» Data:
+---+
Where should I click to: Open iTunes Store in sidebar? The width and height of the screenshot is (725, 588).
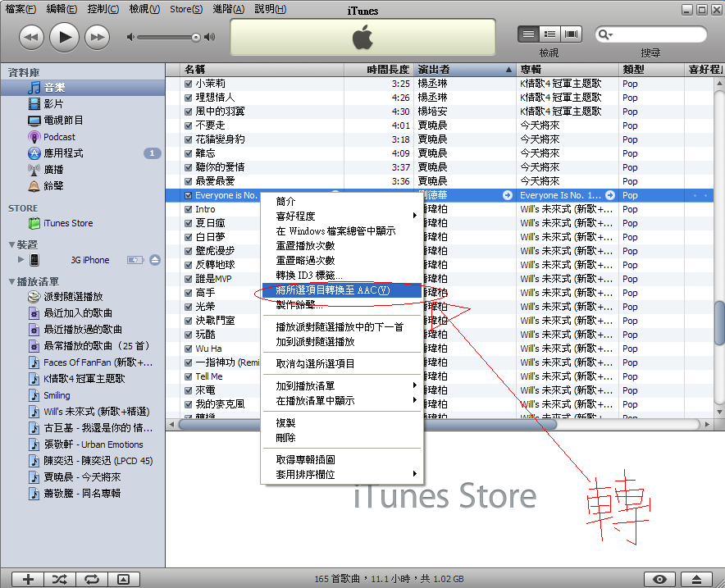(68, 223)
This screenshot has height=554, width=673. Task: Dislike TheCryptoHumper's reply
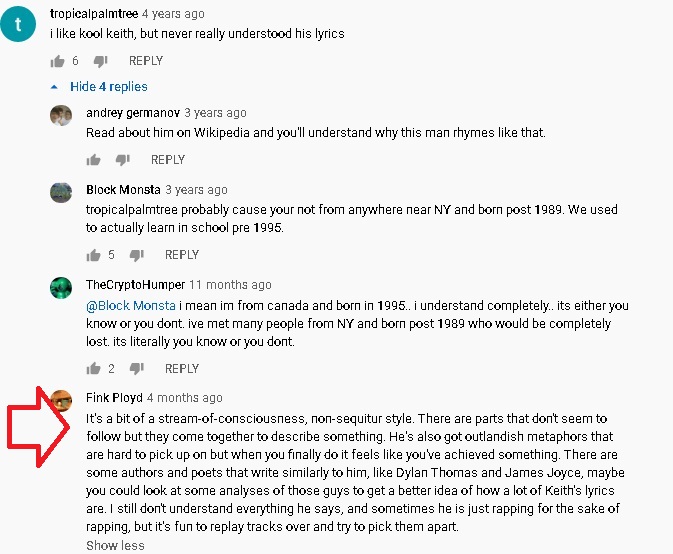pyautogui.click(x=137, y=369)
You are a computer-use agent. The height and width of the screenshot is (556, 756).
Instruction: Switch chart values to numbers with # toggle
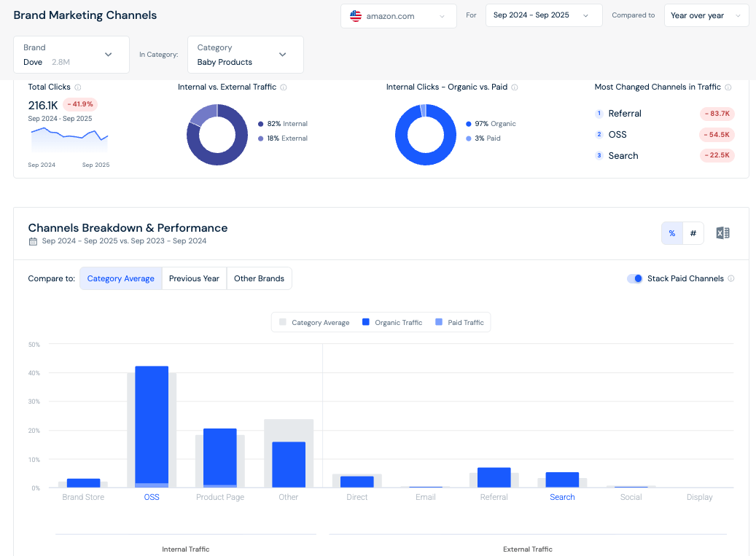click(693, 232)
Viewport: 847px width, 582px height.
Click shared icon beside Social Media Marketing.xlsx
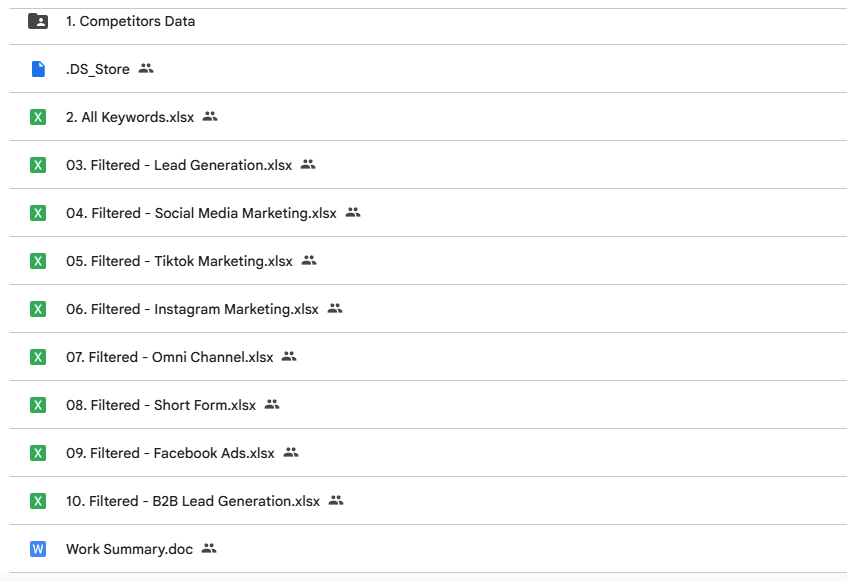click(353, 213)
+---+
The lines wanted run from the line containing "This screenshot has" through the end of the entries; return them exactly, both ends included, and keep pictures out.

» Result of this exercise:
This screenshot has height=554, width=673. Task: Dislike TheCryptoHumper's reply
pyautogui.click(x=137, y=369)
You are a computer-use agent. The height and width of the screenshot is (556, 756).
Instruction: Switch chart values to numbers with # toggle
click(693, 232)
Viewport: 847px width, 582px height.
Click shared icon beside Social Media Marketing.xlsx
click(353, 213)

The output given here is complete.